EXERCISE SET:
1. Please print, word for word, the part of the passage on Oracle dispatcher processes that opens with the words containing "The following statement" and closes with "connected users disconnect.".
2. In the passage on Oracle dispatcher processes, what sets the upper limit on how many dispatchers can be added?
3. Summarize the passage on Oracle dispatcher processes in two sentences.

**** DOCUMENT EXCERPT ****

You can modify the settings for DISPATCHERS and SHARED_SERVERS dynamically when an instance is running. If you have the ALTER SYSTEM privilege, you can use the ALTER SYSTEM statement to make such changes.
| See Also:
Oracle9i SQL Reference for information about the |
You can control the number of dispatcher processes in the instance. If monitoring the V$QUEUE, V$DISPATCHER and V$DISPATCHER_RATE views indicates that the load on the dispatcher processes is consistently high, starting additional dispatcher processes to route user requests may improve performance. In contrast, if the load on dispatchers is consistently low, reducing the number of dispatchers may improve performance.
To change the number of dispatcher processes, use the SQL statement ALTER SYSTEM. You can start new dispatcher processes for an existing DISPATCHERS value, or you can add new DISPATCHERS values. Dispatchers can be added up to the limit specified by MAX_DISPATCHERS.
If you reduce the number of dispatchers for a particular shared server dispatcher value, the dispatchers are not immediately removed. Rather, as users disconnect, Oracle is eventually able to terminate dispatchers down to the limit you specify in DISPATCHERS.
The following statement dynamically changes the number of dispatcher processes for the TCP/IP protocol to 5, and adds dispatcher processes for the TCP/IP with SSL (TCPS) protocol. There was no DISPATCHERS initialization parameter for the TCPS protocol (the only DISPATCHERS parameter was the one for the TCP protocol), so this statement effectively adds one.
ALTER SYSTEM SET DISPATCHERS = '(PROTOCOL=TCP)(DISPATCHERS=5) (INDEX=0)', '(PROTOCOL=TCPS)(DISPATCHERS=2) (INDEX=1)';
If there are currently fewer than five dispatcher processes for TCP, Oracle creates new ones. If there are currently more than five, Oracle terminates some of them after the connected users disconnect.
It is possible to shut down specific dispatcher processes. To identify the name of the specific dispatcher process to shut down, use the V$DISPATCHER dynamic performance view.
SELECT NAME, NETWORK FROM V$DISPATCHER; NAME NETWORK ---- ------------------------------------------------------------------- D000 (ADDRESS=(PROTOCOL=tcp)(HOST=rbaylis-hpc.us.oracle.com)(PORT=3499)) D001 (ADDRESS=(PROTOCOL=tcp)(HOST=rbaylis-hpc.us.oracle.com)(PORT=3531)) D002 (ADDRESS=(PROTOCOL=tcp)(HOST=rbaylis-hpc.us.oracle.com)(PORT=3532))

**** PROVIDED INFORMATION ****

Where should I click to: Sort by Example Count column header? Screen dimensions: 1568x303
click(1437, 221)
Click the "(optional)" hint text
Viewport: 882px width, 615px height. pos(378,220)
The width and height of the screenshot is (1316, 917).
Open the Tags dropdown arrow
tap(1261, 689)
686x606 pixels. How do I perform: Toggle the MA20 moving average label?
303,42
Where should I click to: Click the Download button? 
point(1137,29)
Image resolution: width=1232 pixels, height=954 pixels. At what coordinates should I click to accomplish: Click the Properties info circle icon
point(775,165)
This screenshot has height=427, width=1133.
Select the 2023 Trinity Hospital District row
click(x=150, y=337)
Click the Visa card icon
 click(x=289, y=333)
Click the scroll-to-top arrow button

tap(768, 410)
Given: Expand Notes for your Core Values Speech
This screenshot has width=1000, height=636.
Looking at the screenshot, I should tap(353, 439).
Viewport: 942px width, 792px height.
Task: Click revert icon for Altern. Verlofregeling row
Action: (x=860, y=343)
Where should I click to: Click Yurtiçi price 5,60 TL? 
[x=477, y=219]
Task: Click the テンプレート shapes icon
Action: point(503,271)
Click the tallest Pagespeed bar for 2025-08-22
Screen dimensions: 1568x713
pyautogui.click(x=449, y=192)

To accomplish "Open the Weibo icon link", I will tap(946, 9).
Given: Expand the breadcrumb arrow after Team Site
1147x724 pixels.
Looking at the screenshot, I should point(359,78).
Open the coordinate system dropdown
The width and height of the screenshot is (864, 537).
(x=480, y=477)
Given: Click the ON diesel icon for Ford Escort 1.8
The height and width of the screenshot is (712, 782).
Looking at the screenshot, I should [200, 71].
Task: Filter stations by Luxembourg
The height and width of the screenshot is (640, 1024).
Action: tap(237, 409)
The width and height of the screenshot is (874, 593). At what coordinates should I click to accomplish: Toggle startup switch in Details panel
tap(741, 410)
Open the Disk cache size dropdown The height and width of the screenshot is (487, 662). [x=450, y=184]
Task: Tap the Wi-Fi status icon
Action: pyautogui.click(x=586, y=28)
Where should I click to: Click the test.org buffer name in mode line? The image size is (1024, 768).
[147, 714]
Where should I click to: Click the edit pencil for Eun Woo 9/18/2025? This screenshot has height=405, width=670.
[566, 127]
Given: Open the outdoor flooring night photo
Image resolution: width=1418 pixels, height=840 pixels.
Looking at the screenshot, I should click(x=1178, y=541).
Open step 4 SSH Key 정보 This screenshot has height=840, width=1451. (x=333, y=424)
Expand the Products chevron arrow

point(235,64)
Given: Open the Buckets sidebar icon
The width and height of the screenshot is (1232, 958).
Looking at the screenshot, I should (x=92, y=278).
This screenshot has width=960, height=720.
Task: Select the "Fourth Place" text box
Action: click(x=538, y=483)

****

RESPONSES BY TASK:
1.
The following statement dynamically changes the number of dispatcher processes for the TCP/IP protocol to 5, and adds dispatcher processes for the TCP/IP with SSL (TCPS) protocol. There was no DISPATCHERS initialization parameter for the TCPS protocol (the only DISPATCHERS parameter was the one for the TCP protocol), so this statement effectively adds one.
ALTER SYSTEM SET DISPATCHERS = '(PROTOCOL=TCP)(DISPATCHERS=5) (INDEX=0)', '(PROTOCOL=TCPS)(DISPATCHERS=2) (INDEX=1)';
If there are currently fewer than five dispatcher processes for TCP, Oracle creates new ones. If there are currently more than five, Oracle terminates some of them after the connected users disconnect.

2. The limit specified by MAX_DISPATCHERS.

3. The number of dispatcher processes can be changed dynamically with the ALTER SYSTEM statement, adding dispatchers up to the MAX_DISPATCHERS limit, while reductions take effect only as users disconnect. Specific dispatcher processes can also be shut down, and their names can be found through the V$DISPATCHER dynamic performance view.